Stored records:
::::
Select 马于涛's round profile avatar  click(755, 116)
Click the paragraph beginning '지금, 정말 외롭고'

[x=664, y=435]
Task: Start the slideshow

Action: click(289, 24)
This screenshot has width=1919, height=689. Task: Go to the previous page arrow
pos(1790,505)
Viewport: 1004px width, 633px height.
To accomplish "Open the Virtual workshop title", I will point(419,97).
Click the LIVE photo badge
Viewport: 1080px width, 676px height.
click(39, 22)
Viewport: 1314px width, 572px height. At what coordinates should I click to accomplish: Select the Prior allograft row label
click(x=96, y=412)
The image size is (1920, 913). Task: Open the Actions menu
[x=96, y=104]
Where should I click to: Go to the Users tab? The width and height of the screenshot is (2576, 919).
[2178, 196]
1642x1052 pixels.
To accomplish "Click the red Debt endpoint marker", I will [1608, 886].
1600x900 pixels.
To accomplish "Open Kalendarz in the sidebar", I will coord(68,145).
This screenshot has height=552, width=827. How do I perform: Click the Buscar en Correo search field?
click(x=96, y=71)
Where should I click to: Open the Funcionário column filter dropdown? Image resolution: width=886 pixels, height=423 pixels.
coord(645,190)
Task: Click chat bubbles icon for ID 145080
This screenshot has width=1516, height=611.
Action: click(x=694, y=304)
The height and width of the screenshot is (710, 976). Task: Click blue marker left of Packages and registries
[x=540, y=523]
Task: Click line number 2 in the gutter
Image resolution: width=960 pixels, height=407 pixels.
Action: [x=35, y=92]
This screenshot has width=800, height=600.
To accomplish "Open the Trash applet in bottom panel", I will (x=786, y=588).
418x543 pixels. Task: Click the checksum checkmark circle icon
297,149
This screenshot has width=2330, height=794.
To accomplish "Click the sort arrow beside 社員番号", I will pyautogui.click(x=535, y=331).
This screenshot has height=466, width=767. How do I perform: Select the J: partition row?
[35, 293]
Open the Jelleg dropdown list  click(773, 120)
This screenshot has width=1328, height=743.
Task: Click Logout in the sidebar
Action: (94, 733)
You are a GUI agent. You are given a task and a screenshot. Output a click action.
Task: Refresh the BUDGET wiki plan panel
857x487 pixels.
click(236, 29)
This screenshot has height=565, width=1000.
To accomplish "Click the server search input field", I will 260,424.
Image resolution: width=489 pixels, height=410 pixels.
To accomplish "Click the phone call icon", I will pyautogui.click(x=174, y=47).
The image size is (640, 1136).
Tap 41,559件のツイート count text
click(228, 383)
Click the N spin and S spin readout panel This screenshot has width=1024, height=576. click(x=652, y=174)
::::
◆ **Exercise instructions**
Exactly as written, please output every entry.

◆ **Answer section**
Select 马于涛's round profile avatar  click(755, 116)
Click the paragraph beginning '지금, 정말 외롭고'

[x=664, y=435]
Task: Start the slideshow

Action: click(289, 24)
This screenshot has width=1919, height=689. Task: Go to the previous page arrow
pos(1790,505)
Viewport: 1004px width, 633px height.
To accomplish "Open the Virtual workshop title", I will point(419,97).
Click the LIVE photo badge
Viewport: 1080px width, 676px height.
click(39, 22)
Viewport: 1314px width, 572px height. At what coordinates should I click to accomplish: Select the Prior allograft row label
click(x=96, y=412)
The image size is (1920, 913). Task: Open the Actions menu
[x=96, y=104]
Where should I click to: Go to the Users tab? The width and height of the screenshot is (2576, 919).
[2178, 196]
1642x1052 pixels.
To accomplish "Click the red Debt endpoint marker", I will [1608, 886].
1600x900 pixels.
To accomplish "Open Kalendarz in the sidebar", I will coord(68,145).
This screenshot has height=552, width=827. How do I perform: Click the Buscar en Correo search field?
click(x=96, y=71)
Where should I click to: Open the Funcionário column filter dropdown? Image resolution: width=886 pixels, height=423 pixels.
coord(645,190)
Task: Click chat bubbles icon for ID 145080
This screenshot has width=1516, height=611.
Action: click(x=694, y=304)
The height and width of the screenshot is (710, 976). Task: Click blue marker left of Packages and registries
[x=540, y=523]
Task: Click line number 2 in the gutter
Image resolution: width=960 pixels, height=407 pixels.
Action: [x=35, y=92]
This screenshot has width=800, height=600.
To accomplish "Open the Trash applet in bottom panel", I will (x=786, y=588).
418x543 pixels. Task: Click the checksum checkmark circle icon
297,149
This screenshot has width=2330, height=794.
To accomplish "Click the sort arrow beside 社員番号", I will pyautogui.click(x=535, y=331).
This screenshot has height=466, width=767. How do I perform: Select the J: partition row?
[35, 293]
Open the Jelleg dropdown list  click(773, 120)
This screenshot has width=1328, height=743.
Task: Click Logout in the sidebar
Action: (94, 733)
You are a GUI agent. You are given a task and a screenshot. Output a click action.
Task: Refresh the BUDGET wiki plan panel
857x487 pixels.
click(236, 29)
This screenshot has height=565, width=1000.
To accomplish "Click the server search input field", I will 260,424.
Image resolution: width=489 pixels, height=410 pixels.
To accomplish "Click the phone call icon", I will pyautogui.click(x=174, y=47).
The image size is (640, 1136).
Tap 41,559件のツイート count text
click(228, 383)
Click the N spin and S spin readout panel This screenshot has width=1024, height=576. click(x=652, y=174)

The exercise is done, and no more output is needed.